When a building collapses somewhere like Bangladesh, we have no hesitation in looking for lax regulation and corrupt practices. Now the searchlight is being shone on the UK, and we didn’t have to look far to find a shelved parliamentary report and gagged and disregarded local residents. Of course it’s political. This is what happens when you think only of financial profit and avoid regulations that might get in its way – especially regulations designed to protect less wealthy members of society. Capitalism cuts corners. The Tory government regards safety legislation (such as for the introduction of sprinklers) as constrictive red tape, and is antagonistic to the whole idea of social housing. In the Kensington case, we also have a Conservative local authority housing convenor straight out of central casting with major aggressive property interests, plus management hived off to an arms-length organisation that regarded concerned tenants as trouble makers.

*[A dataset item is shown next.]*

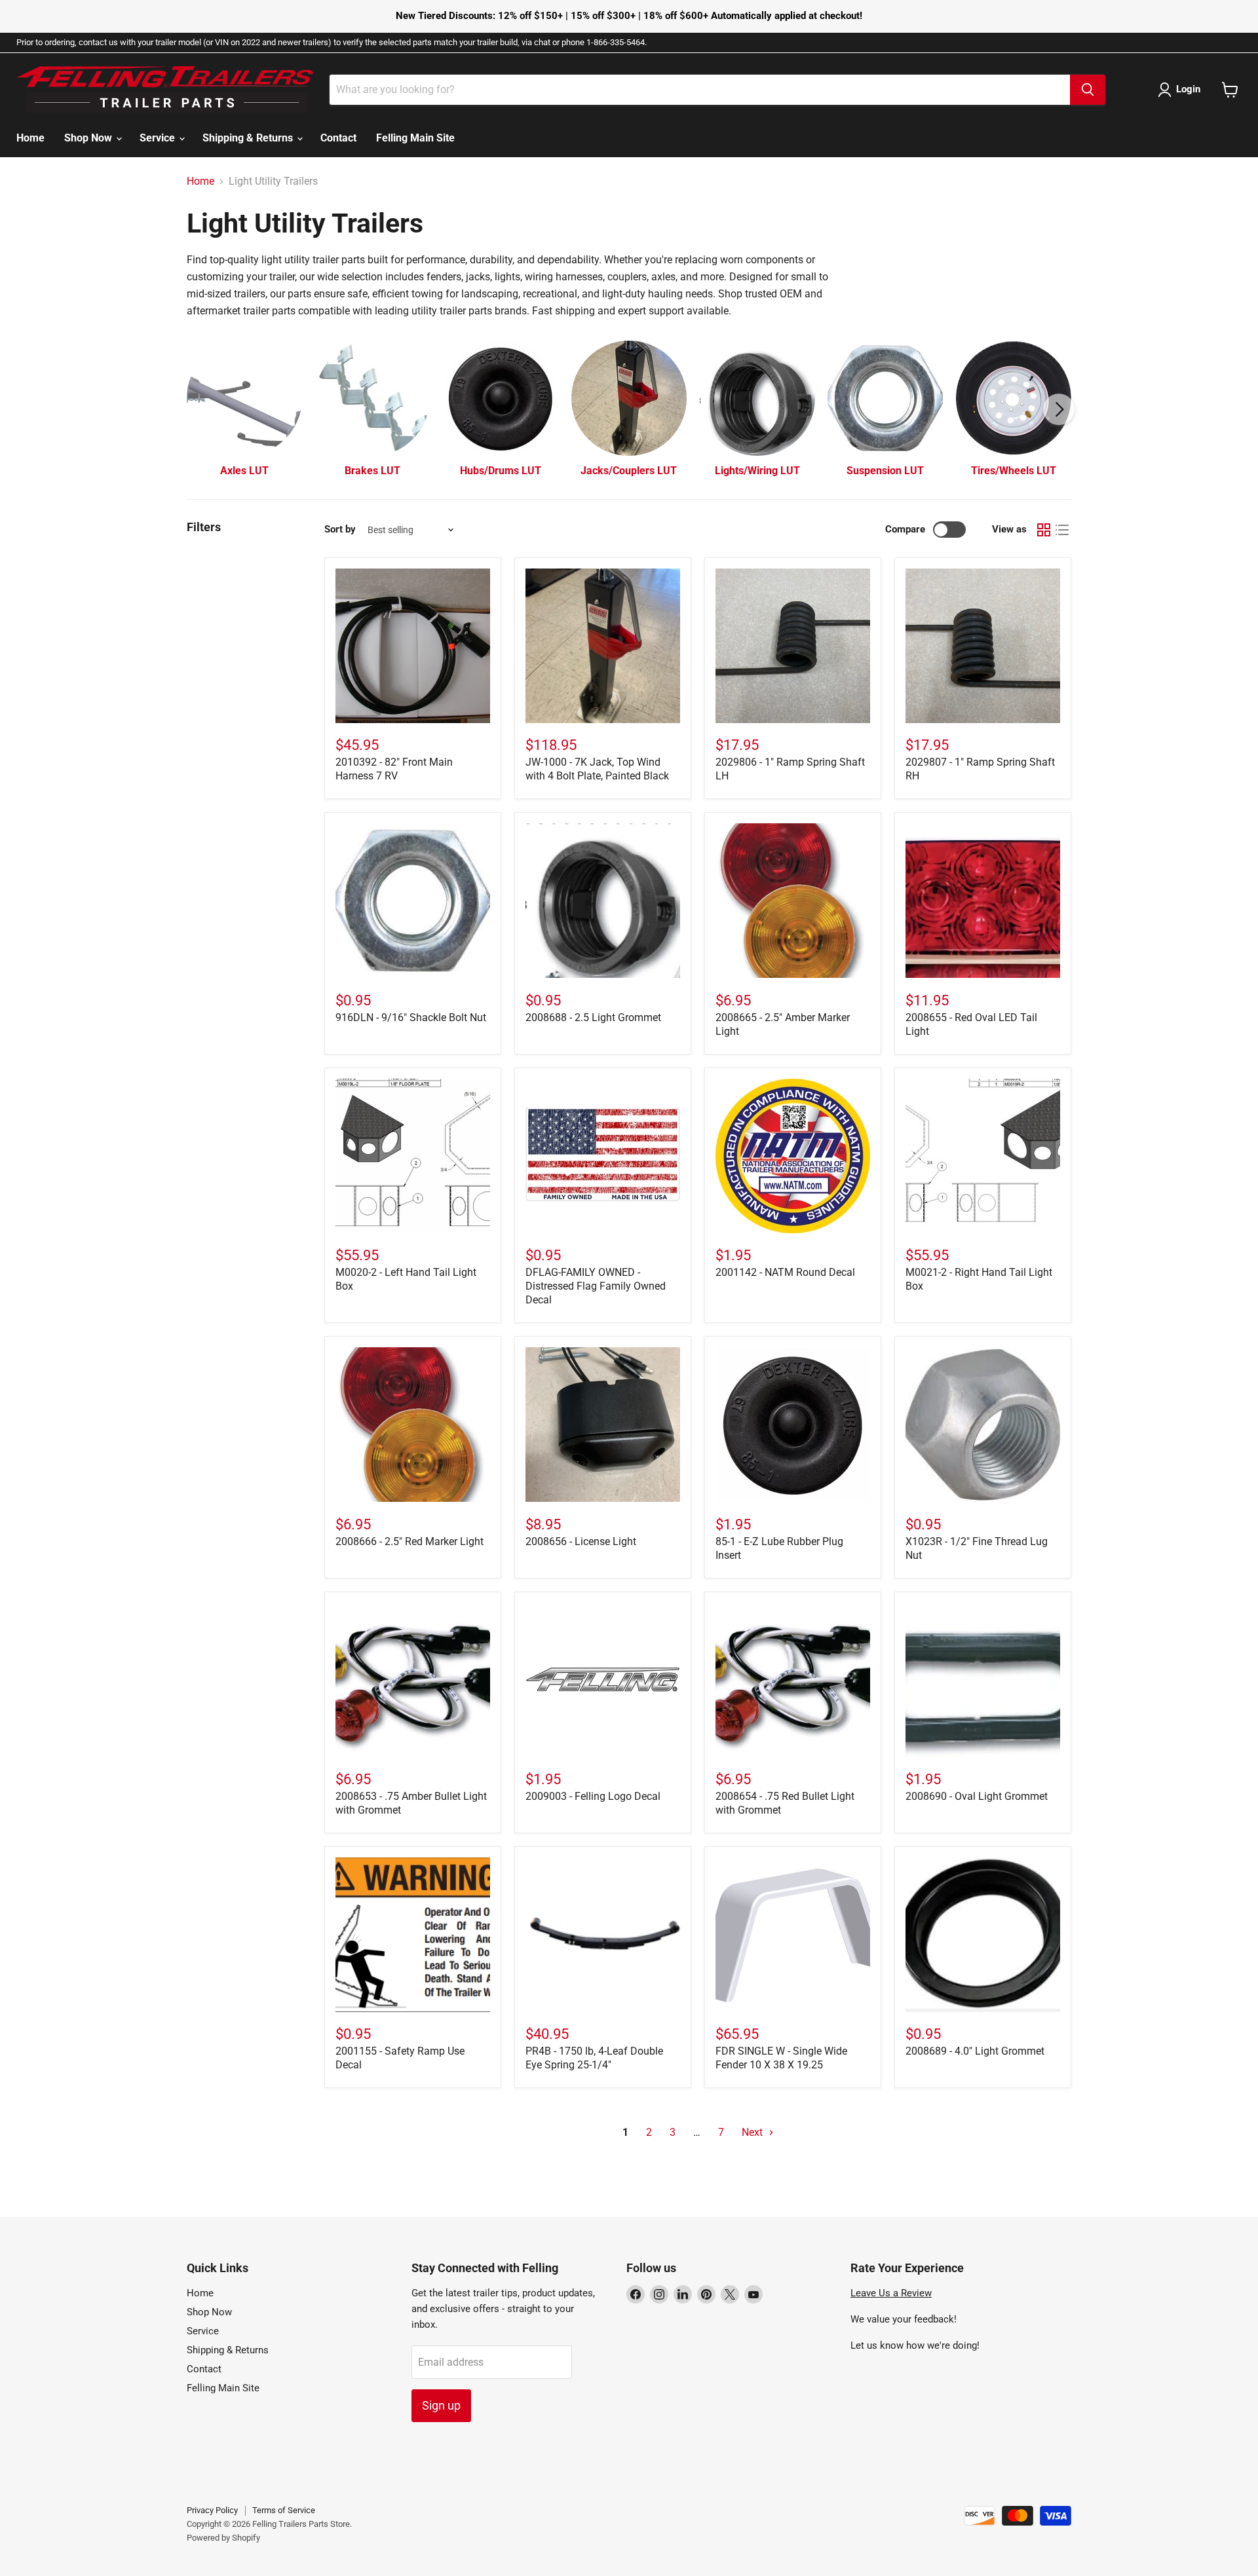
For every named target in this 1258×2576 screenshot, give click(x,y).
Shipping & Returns (248, 138)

Gosford House, East Lothian, one of the family homes of Cllr Rock Feilding-Mellen, the Royal Borough of Kensington and Chelsea’s Cabinet Member for Housing, Property and Regeneration

The rapid spread of the Grenfell fire is increasingly being attributed to the cladding. Insulated cladding has been promoted by government since the days of New Labour as part of a series of measures to counteract some of the neglect of the Tory decades and bring social housing up to better standards, including modern levels of insulation. This was a step in the right direction, but there was never enough funding to do a really good job, and – of course – all the work was contracted out to private companies, and often managed in an increasingly market-like manner. The fire risks of badly designed cladding have already been disastrously demonstrated several times and should be well known. Examples of past fires range from English social housing to Dubai sky scrapers.  The risks are huge and these building practices should have been both stopped and remedied. But that would have required regulation that would impinge on the right to make maximum profit. A friend made the following facebook observation ‘Having worked in property, I know just what contractors, developers and planning cook up in the name of cost cutting at the high end spec of the market, so at the ‘low priority’ end it’ll be far, far worse with Govt cuts limiting best practice delivery.’ I expect that such a prominent catastrophe will now make the use of flammable cladding a financial risk to profit too, but we can’t wait for similar disasters to prevent other dangerous practices.

The lessons should be obvious: we need proper regulation and investment – beginning with remedial work to other buildings with similar construction. But we cannot take that for granted.  Capitalism has a nasty way of turning the disasters it makes to its own advantage, and there will be no shortage of property developers who will see this as a golden opportunity to get rid of social housing and replace it with private profit-making opportunities. As someone who has campaigned against the demolition and reduction of council homes I speak from bitter experience.  Potentially dangerous blocks – and many others that are not dangerous at all – will be targeted, and no effort will be spared to portray them as unsafe and unwanted, and to portray replacement private development as salvation. We will need to be constantly wary to ensure that all hazards are properly investigated and put right so that people can feel confident and secure in their homes, and that any demolition of social housing is replaced by at least equal amounts of new social housing.